Slashdot Mirror

← Back to Stories (view on slashdot.org)

Rogue PDFs Behind 80% of Exploits In Q4 '09

Posted by CmdrTaco on from the imagine-if-pdf-was-an-open-format dept.

CWmike writes "Just hours before Adobe is slated to deliver the latest patches for its popular PDF viewer, ScanSafe announced that by its counting, malicious Adobe Reader documents made up 80% of all exploits at the end of 2009. In the first quarter of 2009, malicious PDF files made up 56% of all exploits tracked by ScanSafe. That figure climbed above 60% in the second quarter, over 70% in the third and finished at 80% in the fourth quarter. Mary Landesman, a ScanSafe senior security researcher, said, 'Attackers are choosing PDFs for a reason. It's not random. They're establishing a preference for Reader exploits.' Exactly why hackers choose Adobe as their prime target is tougher to divine, however. 'Perhaps they are more successful,' she said. 'Or maybe it's because criminal attackers are human, too. We respond when we see a lot of people going after a particular product... We all want to go after that product, too. In the attacker arena, they might be thinking, 'Gee, all these reports of Adobe Reader zero-days, maybe I should get in on them too.'"

3 of 189 comments (clear)

  1. Or more likely by FreeUser · · Score: 5, Insightful

    How about "Adobe Reader is the only relevant PDF reader on the market"? Is it really that hard to understand?

    Or how about:

    "Adobe Reader is shit. Zero day exploits are like shooting ducks in a barrel." Or maybe "It's the platform, and Adobe is just the vector de jour. IE was last months, Office the month before that, and Flash (or something equally widespread, complex, superfulous and buggh) is next month's ..."

    Microsoft Windows users are known as the road-kill of the Information Superhighway for a reason, and Adobe can only take some small credit for their contribution to that.

    --
    The Future of Human Evolution: Autonomy
  2. Re:Me too? NOT by gad_zuki! · · Score: 4, Insightful

    Adobe reader's web plugin simply opens PDFs without any warning. Nor does it warn if there is javascript running on the PDF. Its a cracker's dream. Most other applications give some kind of warning, especially if there's something scripted in the document. Adobe does none of this. Heck, you can disable Javascript but it will helpfully remind you that its disabled and offer to unblock it if you attempt to open a pdf with javascript. Its really an incredibly terrible way to handle security.

    This thing should at least be shipping with js disabled and the only way to enable it is by going into Preferences. The web plugin should be retired and just force the pdf to open in the full reader. One can dream, right?

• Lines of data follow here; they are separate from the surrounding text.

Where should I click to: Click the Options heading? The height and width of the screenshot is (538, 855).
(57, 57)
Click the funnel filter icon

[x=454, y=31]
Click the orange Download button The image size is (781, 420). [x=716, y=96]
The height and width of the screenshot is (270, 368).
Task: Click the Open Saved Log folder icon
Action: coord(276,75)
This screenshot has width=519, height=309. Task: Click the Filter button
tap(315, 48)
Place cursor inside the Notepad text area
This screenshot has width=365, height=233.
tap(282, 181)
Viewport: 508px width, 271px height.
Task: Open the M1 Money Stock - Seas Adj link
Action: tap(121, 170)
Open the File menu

  3. Re:Me too? NOT by nine-times · · Score: 4, Insightful

    Most users/blockers will not allow EXEs, and can open "ZIP" files to determine if an EXE is enclosed.

    And IMO this is exactly why everyone should be wary of putting scripting languages into documents. We have a well-established convention of distinguishing "documents" from "applications"; "documents" are passive collections of information, whereas "applications" do stuff.

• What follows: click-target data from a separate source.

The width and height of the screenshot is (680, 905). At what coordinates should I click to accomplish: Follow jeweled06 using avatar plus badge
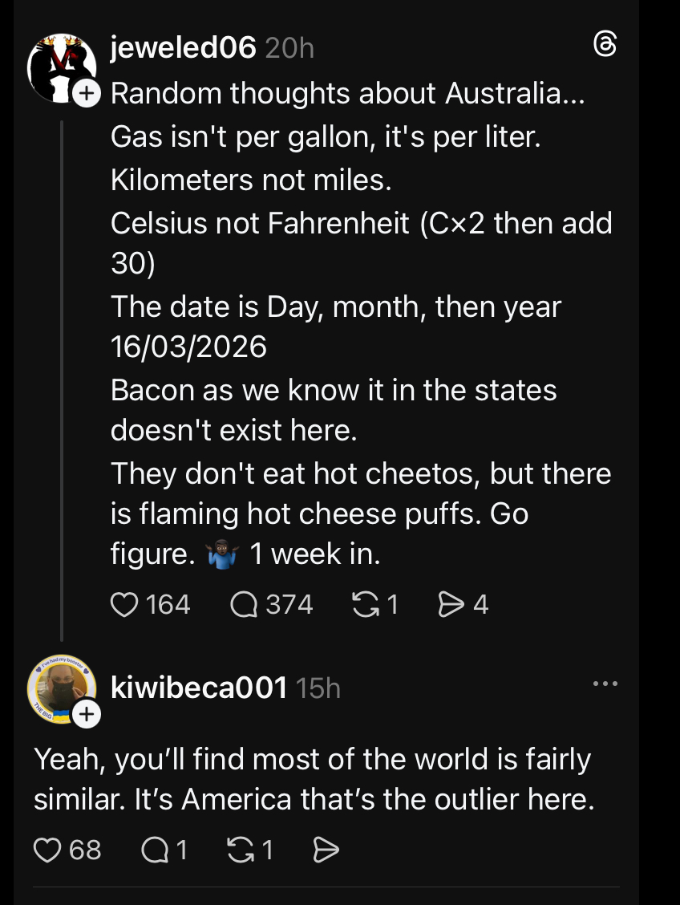87,94
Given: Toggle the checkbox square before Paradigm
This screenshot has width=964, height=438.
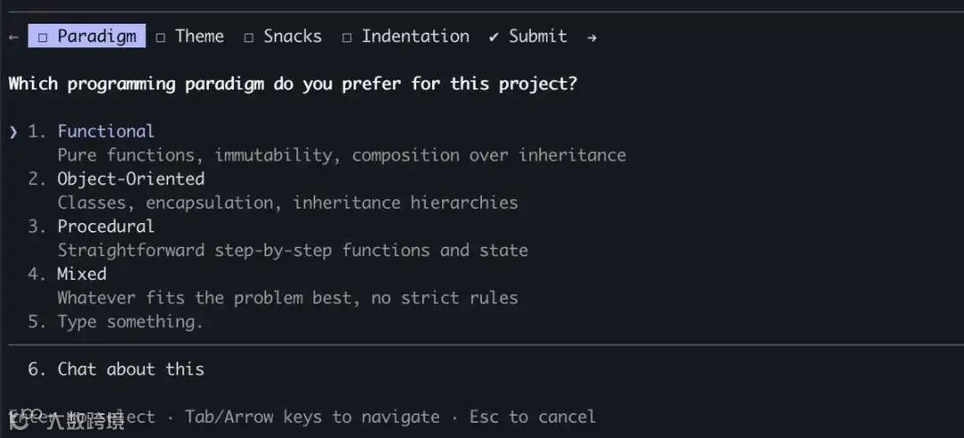Looking at the screenshot, I should (43, 37).
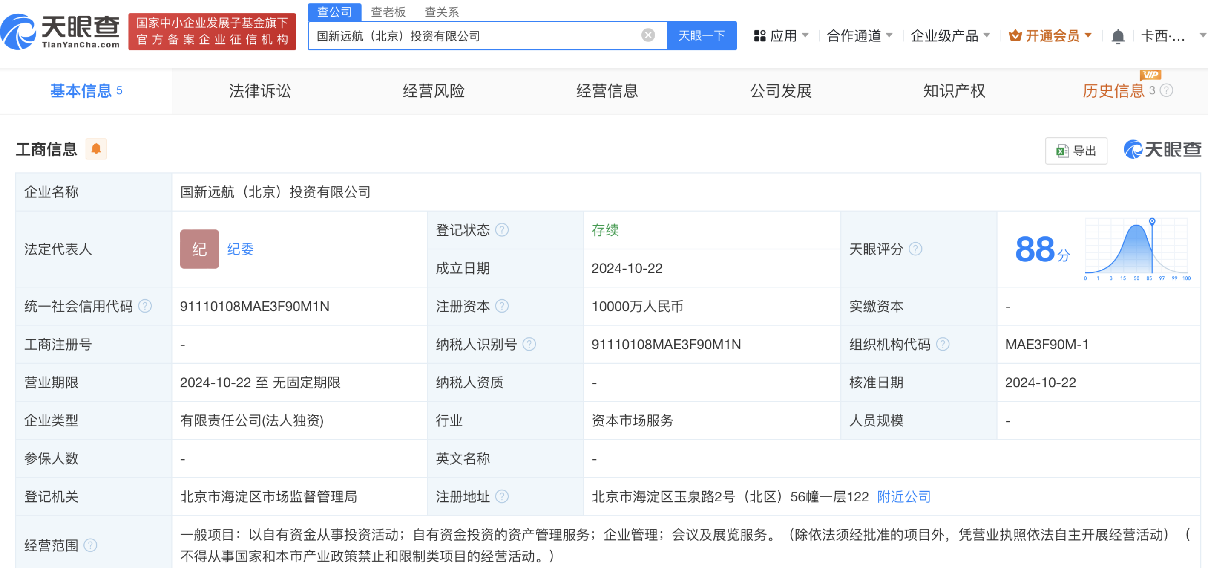Export business info with the 导出 button
The image size is (1208, 568).
(1076, 151)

    We block applications and scripts because they do stuff and we can't easily know what it is that they do, but we don't block documents because, in theory, they can't do anything. Loading a document in its proper viewer application shouldn't do anything that the viewer wasn't explicitly designed to do. If you throw scripting applications and macros into the documents, then suddenly the "documents" do stuff too. This, in my opinion, is bad.